Figure 5.4. "Building Plan Grid System and Story Data Definition"
Figure 5.5. "Define Grid Data"
|4Structure Analysis
b. Once that stage is complete then click OK, it will display the image
axis - the axis that has been in the last input as shown in Figure 5.6.
Figure 5.6. "Model Structure"
3. Determining Material
In a building there is a constituent element of the building
, And the elements that have different characteristics - different as steel
with concrete and other materials. To determine the characteristics of the
material - the material steps - steps are as follows:
a. Click the Define menu - Material Properties, see figure 5.7.
Figure 5.7. "Material Properties"
| Structure
b. After clicking on the Material Properties dialog box will appear
Define Materials, then click concreate (because the element structure
will be made from concrete), and then click the Modify / Show
Material, see in Figure 5.8.dan Figure 5.9.
Figure 5.8. "Define Material"
Figure 5.9. "Material Property Data"
c. After filling characteristics of concrete, now filling characteristics for
steel, by clicking on the Define Materials and click Steel, then
Modify. Then fill the Material Property for reinforcing steel. See
Figure 5.10.
Fy = 410 MPa
Fu = 550 MPa
|Structure
Figure 5.10. "Material Property Data" for steel
Once done click ok.
4. Determining Dimensions Beams and Columns
After determining the characteristics of the elements strutur
concrete and steel as well, the next step is to determine the dimensions of
the beams and columns making up the structure, the steps - steps are as
follows:
a. Click the Define menu, then Farme section. As in Figure 5.11.
Figure 5.11. "Menu Define Frame Properties"
b. In the Define Frame Properties dialog box to delete all existing
properties, so as not to confuse the search for properties to be created.
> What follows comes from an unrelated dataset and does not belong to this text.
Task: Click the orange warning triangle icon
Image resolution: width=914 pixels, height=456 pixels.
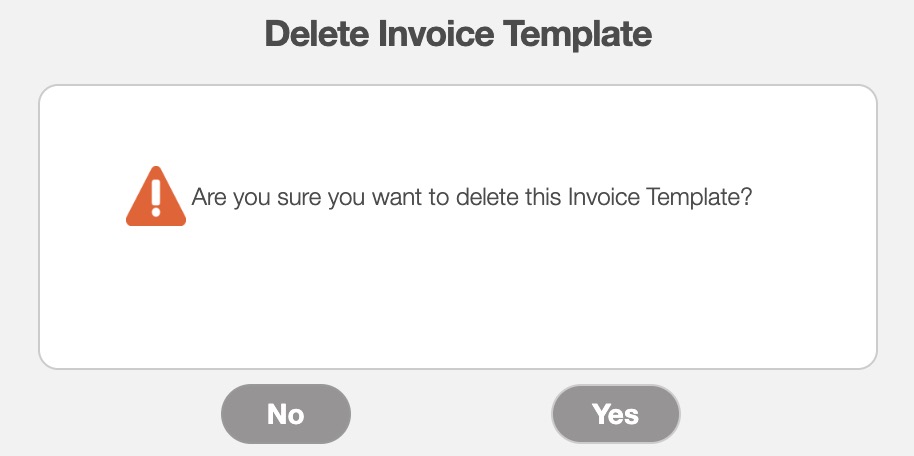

Then click the Add Rectangular. Then the dialog box will appear as
shown in Figure 5.12.
|Structure
Figure 5.12. "Define Frame Properties"
c. After clicking the Add Rectangular, then fill in the data Section Name,
Materials and Dimension to plan dimensional beam or column to be
made.
Beam profile data input B1 (250 x 400 mm), refer to Figure 5.13
Figure 5.13. "Rectangular Section"
d. For beam profile Beam click on the Design Type dialog box
Reinforcement Data. Then input the data concreate Center to Rebar
Center (thick concrete cover), for the Top and Bottom filled 0,004m as
in Figure 5.14.
|Structure
Figure 5.14. "Reinforcment Data"
To determine the beam profile - another beam using step - the same
steps as steps - steps listed above.
e. For profiles column, input Sections Name, Material and column
dimensions Dimension to plan what we want. Input profile data K1
column (250 x 500 mm). See Figure 5.15.
Figure 5.15. "Rectangular Sections"
|Structure
f. Then click Reinforcment, then fill in the data as follows:
1) Desidn Type (Type Design) = Column
2) Cover to Reba Center (Blanket Concrete) = 0.004 m
3) Number of Bars in 3-dir (Total reinforcement direction of the axis 3) = 3
4) Number of Bars in 2-dir (Total reinforcement direction of axis 2) = 3
5) Bar Size (Size reinforcement) = D16
can be seen in Figure 5.16.
Figure 5.16. "Reinforcement Data"
To determine the profiles columns - other column using the step - the
same steps as steps - steps listed above.
5. Determine the dimensions of plate
Because the building has a plate for floor - floor 2,3, and 4, it should
be planned profile of the plate itself, step - step determines the plate is as
follows:
a. Click on the Define menu, then select the Wall / Slab / Deck Section.
See Figure 5.17.
|Structure
Figure 5.17. "Menu Wall / Slab / Deck Section"
b. After that, choose Define Slab / Deck section on the dialog box, then click
Add New Slab. See Figure 5.18 below.
Figure 5.18. "Define Slab / Deck section"
c. After that fill the existing data in the dialog box Wall / Slab section,
as follows:
1) Section Name (profile name) = Plat 12 mm
2) Material (Material Type) = Concreate
3) Thickness (thickness)
Membrane = 0.12 m
Bending = 0.12 m
4) Type (Type profiles) = Shell (chosen this type because
considering the shear force acting on the plate). Check the box
Thick Plate.
Look at Figure 5.19.
|Structure
Figure 5.19. "Wall / Slab Section"
6. Determining the Response Spectrum Function
Because the building is designed to be earthquake-resistant in
accordance with ISO standards then need to be planned seismic load, while
the steps - steps as follows:
a. Clicking Define on the menubar, then select Response Spectrum
Function. As in Figure 5.20 below.
Figure 5.20. "Response Spectrum Function"
|Structure
b. In the dialog box Define Response Spectrum function, click Add User
Spectrum. For the type of earthquake in Indonesia is not contained in
ETABS therefore need to be made. See Figure 5.21.
Figure 5.21. "Define Response Spectrum function"
c. Then fill period and Acceleration / Perceparan earthquake to
earthquake zone 3 (Jakarta) in the dialog box Response Spectrum
function definition. See Figure 5.22.
Figure 5.22. "Response Spectrum function Definition"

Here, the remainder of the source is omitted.